Stored items

────────────────

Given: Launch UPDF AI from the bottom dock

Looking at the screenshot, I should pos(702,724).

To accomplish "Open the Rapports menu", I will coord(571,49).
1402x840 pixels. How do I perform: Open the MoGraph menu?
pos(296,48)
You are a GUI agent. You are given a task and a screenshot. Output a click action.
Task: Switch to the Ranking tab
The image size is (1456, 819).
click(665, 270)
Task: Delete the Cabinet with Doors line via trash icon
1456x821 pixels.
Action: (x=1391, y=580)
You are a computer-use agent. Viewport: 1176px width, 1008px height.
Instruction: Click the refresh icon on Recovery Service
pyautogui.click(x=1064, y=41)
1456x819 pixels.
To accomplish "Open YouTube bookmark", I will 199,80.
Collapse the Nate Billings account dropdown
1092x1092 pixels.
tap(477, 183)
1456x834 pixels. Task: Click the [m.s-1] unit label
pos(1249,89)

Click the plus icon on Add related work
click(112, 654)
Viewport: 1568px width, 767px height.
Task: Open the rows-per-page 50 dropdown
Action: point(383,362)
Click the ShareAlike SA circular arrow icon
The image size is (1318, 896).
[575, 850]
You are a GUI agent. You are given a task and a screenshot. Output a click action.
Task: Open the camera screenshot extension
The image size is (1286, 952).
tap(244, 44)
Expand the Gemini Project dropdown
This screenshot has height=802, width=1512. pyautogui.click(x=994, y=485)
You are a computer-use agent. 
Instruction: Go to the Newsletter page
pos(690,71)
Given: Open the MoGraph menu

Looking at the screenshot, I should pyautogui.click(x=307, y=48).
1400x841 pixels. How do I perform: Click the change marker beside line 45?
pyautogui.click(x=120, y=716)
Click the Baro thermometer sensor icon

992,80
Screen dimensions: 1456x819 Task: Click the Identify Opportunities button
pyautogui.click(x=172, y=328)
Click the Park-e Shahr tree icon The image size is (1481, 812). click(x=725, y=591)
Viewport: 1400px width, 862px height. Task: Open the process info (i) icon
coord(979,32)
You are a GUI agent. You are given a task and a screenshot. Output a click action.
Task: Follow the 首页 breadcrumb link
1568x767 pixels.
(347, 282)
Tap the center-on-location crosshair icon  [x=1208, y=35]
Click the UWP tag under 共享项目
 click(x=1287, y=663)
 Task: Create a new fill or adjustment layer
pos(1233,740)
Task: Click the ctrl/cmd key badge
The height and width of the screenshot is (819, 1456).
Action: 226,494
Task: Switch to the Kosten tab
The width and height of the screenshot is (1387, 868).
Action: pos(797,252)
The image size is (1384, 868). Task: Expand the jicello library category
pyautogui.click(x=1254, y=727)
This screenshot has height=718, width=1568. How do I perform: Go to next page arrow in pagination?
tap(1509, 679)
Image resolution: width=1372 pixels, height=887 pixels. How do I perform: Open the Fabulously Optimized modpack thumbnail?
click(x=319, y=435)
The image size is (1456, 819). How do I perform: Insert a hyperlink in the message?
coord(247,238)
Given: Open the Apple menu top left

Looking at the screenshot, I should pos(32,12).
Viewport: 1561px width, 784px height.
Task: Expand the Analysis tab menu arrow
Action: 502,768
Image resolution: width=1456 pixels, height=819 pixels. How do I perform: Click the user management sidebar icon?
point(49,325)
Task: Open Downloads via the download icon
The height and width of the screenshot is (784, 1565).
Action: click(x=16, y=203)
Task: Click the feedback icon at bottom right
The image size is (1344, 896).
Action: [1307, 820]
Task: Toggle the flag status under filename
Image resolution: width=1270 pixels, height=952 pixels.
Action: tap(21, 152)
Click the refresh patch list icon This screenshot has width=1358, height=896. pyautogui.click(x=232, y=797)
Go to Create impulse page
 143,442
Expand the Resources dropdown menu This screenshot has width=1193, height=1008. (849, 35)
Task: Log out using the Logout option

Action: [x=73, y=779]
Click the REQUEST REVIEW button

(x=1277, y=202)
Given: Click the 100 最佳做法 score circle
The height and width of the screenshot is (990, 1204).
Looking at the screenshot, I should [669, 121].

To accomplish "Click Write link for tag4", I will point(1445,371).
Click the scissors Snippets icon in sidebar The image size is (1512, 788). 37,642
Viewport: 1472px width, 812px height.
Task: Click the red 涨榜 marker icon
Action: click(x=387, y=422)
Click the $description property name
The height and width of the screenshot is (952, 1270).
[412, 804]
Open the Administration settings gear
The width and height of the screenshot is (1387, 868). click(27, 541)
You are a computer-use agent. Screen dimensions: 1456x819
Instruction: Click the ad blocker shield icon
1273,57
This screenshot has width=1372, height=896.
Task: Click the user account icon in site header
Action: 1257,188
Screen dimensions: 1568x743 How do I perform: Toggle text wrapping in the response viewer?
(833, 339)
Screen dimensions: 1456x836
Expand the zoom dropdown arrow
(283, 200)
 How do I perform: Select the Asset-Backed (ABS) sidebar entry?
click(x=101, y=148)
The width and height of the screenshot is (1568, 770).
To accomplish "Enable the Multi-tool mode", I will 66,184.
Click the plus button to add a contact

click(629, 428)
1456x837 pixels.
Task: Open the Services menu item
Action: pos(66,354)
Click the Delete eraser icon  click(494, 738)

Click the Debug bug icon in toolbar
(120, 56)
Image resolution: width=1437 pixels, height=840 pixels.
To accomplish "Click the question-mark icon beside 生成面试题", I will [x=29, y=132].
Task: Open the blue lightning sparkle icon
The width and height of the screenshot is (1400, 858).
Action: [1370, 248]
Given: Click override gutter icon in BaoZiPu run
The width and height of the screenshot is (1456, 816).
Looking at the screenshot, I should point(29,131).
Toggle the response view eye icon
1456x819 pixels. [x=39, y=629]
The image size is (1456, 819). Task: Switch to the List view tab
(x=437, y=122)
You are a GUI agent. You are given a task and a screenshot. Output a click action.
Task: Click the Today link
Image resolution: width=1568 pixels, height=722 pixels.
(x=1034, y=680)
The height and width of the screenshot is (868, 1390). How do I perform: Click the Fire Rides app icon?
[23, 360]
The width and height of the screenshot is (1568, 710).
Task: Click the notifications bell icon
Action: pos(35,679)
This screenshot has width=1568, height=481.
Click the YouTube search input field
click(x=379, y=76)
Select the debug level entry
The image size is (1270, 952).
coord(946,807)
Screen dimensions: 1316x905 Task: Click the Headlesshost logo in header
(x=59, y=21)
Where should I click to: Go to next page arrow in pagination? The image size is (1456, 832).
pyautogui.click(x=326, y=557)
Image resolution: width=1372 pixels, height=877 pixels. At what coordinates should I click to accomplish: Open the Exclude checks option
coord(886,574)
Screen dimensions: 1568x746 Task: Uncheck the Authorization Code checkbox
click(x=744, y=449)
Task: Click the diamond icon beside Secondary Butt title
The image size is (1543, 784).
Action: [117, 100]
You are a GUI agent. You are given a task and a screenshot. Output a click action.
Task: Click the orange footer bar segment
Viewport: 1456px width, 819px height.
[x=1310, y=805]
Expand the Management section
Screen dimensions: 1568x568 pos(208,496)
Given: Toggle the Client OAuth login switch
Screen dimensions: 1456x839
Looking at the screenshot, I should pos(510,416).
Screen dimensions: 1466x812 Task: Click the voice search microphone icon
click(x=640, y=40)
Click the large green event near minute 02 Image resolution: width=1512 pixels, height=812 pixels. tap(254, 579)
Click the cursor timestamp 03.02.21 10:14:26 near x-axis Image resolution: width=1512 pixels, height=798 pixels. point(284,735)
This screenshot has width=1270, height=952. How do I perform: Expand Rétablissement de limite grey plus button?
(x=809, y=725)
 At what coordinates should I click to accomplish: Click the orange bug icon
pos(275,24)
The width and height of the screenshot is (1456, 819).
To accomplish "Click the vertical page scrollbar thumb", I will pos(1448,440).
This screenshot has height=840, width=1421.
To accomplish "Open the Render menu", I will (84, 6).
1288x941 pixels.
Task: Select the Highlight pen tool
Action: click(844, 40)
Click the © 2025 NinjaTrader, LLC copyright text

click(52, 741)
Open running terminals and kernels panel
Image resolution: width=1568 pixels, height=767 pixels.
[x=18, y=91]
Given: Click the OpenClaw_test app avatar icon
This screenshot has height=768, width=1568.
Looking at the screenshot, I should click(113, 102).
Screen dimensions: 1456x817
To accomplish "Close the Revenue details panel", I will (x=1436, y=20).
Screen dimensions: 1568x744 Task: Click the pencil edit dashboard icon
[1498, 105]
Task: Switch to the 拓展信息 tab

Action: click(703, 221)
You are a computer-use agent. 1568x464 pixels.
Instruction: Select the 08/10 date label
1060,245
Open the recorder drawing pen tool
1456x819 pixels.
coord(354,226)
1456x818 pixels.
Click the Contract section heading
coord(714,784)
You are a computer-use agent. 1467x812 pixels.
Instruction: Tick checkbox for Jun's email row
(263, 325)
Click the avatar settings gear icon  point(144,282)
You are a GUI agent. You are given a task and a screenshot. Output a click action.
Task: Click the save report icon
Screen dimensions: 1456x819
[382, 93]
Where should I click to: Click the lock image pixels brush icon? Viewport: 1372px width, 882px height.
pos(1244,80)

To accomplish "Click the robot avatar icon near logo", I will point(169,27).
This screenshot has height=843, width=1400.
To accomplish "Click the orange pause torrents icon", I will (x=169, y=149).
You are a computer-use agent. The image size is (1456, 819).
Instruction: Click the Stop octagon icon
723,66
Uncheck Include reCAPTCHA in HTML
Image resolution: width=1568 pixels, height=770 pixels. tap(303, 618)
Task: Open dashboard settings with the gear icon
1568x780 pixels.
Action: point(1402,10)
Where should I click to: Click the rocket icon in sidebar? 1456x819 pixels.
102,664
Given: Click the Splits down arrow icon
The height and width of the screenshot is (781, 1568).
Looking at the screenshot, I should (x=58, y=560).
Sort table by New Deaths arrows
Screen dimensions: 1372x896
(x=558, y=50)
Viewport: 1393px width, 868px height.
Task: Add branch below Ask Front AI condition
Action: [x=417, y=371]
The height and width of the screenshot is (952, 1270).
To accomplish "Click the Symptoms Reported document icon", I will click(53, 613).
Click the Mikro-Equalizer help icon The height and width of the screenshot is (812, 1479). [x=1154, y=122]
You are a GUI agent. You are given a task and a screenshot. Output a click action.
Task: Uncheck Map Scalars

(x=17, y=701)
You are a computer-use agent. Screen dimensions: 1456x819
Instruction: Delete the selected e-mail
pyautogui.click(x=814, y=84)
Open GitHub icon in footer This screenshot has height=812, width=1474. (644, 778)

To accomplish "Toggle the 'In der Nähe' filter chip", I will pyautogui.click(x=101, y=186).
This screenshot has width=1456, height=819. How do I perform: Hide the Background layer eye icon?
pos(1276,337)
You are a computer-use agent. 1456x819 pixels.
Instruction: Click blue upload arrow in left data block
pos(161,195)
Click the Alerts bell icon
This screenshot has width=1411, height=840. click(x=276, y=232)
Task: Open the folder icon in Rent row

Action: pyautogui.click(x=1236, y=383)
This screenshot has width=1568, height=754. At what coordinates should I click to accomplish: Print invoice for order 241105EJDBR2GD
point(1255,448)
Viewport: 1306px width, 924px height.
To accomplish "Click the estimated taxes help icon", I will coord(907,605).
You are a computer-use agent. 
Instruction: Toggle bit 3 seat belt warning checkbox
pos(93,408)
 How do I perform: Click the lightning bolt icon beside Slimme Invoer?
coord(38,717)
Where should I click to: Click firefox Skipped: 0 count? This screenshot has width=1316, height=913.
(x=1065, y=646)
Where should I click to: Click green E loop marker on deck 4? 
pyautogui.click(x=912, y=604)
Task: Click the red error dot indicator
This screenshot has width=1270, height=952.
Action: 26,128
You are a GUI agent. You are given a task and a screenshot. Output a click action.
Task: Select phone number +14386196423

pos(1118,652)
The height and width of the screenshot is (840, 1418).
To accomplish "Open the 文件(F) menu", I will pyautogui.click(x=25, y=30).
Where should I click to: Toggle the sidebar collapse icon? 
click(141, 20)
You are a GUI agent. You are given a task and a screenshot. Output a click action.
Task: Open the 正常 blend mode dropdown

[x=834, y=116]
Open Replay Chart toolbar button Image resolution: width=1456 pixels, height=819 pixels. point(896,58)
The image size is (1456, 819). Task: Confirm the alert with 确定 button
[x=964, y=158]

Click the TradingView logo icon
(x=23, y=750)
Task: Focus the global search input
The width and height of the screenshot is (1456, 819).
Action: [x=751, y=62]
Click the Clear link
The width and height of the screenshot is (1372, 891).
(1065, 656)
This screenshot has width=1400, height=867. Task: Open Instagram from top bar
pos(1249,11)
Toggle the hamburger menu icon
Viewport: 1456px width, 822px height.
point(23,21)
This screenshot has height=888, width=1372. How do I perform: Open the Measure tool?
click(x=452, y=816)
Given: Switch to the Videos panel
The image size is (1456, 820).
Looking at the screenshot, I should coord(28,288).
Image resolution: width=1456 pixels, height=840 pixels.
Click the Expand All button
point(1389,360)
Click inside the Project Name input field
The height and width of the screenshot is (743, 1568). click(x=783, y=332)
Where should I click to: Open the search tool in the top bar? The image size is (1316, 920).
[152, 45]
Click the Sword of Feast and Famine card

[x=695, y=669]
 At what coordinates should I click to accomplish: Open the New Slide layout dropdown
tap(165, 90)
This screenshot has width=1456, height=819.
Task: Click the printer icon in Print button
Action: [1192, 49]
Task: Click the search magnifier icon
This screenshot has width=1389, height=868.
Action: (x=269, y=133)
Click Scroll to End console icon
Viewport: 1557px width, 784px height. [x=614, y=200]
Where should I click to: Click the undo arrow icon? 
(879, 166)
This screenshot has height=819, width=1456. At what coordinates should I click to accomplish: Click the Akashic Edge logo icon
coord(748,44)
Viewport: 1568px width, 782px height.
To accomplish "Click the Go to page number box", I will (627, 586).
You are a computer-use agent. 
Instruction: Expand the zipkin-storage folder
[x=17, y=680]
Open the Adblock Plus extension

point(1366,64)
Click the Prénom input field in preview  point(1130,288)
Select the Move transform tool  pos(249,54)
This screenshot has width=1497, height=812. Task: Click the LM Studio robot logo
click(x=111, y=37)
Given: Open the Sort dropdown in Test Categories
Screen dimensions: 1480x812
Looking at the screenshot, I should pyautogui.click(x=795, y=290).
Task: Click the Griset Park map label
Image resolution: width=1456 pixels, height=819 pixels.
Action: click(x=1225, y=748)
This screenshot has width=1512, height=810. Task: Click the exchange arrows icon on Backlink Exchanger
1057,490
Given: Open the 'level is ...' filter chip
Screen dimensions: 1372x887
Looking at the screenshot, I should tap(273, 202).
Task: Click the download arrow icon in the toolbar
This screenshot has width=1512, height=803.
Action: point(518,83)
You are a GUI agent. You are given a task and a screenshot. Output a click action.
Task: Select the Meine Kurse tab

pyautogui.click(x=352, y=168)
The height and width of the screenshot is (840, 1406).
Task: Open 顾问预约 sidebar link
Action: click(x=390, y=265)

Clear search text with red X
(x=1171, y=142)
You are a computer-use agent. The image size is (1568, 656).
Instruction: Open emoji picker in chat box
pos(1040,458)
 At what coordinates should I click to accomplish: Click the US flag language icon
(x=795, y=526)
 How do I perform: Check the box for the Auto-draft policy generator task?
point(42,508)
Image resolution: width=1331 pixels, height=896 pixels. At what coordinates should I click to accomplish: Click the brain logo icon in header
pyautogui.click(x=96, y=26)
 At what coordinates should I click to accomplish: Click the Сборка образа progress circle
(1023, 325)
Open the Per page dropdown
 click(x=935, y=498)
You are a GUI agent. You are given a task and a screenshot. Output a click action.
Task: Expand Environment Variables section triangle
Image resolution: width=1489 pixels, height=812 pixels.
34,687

────────────────

EXERCISE REQUIREMENTS: The expected result is a copy of each line in the records where "download" appears.

EXERCISE RESULT:
Task: Open Downloads via the download icon
Task: Click the download arrow icon in the toolbar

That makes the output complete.